(Material for the task begins)

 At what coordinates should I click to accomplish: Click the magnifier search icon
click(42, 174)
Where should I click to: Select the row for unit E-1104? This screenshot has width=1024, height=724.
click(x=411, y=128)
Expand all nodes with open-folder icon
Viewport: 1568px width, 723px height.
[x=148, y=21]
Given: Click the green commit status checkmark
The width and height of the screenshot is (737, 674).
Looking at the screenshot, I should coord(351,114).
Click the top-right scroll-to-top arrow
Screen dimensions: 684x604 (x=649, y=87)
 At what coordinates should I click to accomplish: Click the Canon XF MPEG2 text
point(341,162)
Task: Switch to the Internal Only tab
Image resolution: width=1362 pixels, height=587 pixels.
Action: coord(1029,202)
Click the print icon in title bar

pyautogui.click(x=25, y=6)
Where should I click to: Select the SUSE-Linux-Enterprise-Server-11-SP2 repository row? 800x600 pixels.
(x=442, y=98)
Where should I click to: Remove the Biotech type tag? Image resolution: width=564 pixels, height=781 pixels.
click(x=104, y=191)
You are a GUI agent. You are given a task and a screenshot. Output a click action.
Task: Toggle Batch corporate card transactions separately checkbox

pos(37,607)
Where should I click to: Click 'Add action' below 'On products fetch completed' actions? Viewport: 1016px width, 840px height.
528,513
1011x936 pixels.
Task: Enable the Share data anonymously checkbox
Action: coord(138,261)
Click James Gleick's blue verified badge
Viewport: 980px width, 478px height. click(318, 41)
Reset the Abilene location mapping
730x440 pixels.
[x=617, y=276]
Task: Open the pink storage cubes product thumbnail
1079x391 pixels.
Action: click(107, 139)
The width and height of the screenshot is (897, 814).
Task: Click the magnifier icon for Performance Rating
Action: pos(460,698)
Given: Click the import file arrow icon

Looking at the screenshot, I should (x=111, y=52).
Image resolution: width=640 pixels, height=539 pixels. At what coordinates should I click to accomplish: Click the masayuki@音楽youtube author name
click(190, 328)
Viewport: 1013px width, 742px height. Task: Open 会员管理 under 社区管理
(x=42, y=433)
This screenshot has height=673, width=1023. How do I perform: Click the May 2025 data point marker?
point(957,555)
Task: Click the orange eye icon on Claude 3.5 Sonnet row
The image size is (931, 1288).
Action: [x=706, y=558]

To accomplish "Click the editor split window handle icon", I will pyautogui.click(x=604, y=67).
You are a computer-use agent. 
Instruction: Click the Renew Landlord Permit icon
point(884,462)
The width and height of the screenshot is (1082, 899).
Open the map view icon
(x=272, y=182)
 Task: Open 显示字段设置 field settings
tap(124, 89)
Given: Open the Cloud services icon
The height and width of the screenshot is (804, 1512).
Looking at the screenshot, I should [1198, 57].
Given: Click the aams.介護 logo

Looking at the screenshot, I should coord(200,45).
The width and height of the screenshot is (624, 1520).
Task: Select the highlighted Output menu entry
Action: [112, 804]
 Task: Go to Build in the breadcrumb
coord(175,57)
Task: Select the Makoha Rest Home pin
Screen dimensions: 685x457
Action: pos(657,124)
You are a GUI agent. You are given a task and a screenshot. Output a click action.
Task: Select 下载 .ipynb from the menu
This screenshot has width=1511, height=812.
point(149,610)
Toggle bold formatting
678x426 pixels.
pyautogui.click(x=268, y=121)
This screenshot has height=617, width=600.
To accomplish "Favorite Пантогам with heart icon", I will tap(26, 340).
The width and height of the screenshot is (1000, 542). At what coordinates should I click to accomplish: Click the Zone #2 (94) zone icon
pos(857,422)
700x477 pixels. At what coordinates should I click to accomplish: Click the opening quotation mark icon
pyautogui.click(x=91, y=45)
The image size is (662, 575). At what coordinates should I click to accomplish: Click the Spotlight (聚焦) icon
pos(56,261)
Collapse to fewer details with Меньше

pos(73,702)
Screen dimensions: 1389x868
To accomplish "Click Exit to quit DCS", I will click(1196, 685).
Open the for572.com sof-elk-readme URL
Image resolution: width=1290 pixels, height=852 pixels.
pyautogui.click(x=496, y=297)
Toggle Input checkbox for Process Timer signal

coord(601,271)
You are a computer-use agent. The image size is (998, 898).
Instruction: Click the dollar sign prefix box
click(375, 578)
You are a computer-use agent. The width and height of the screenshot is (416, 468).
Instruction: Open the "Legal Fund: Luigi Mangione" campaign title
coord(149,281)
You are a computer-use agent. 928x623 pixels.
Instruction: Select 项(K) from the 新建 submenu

(Material for the task ends)

*Problem description:* A complete answer reproduces every line of the records in which the word "computer" occurs.

*Output of the exercise:*
You are a computer-use agent. 
You are a computer-use agent. The image size is (998, 898).
You are a computer-use agent. The width and height of the screenshot is (416, 468).
You are a computer-use agent. 928x623 pixels.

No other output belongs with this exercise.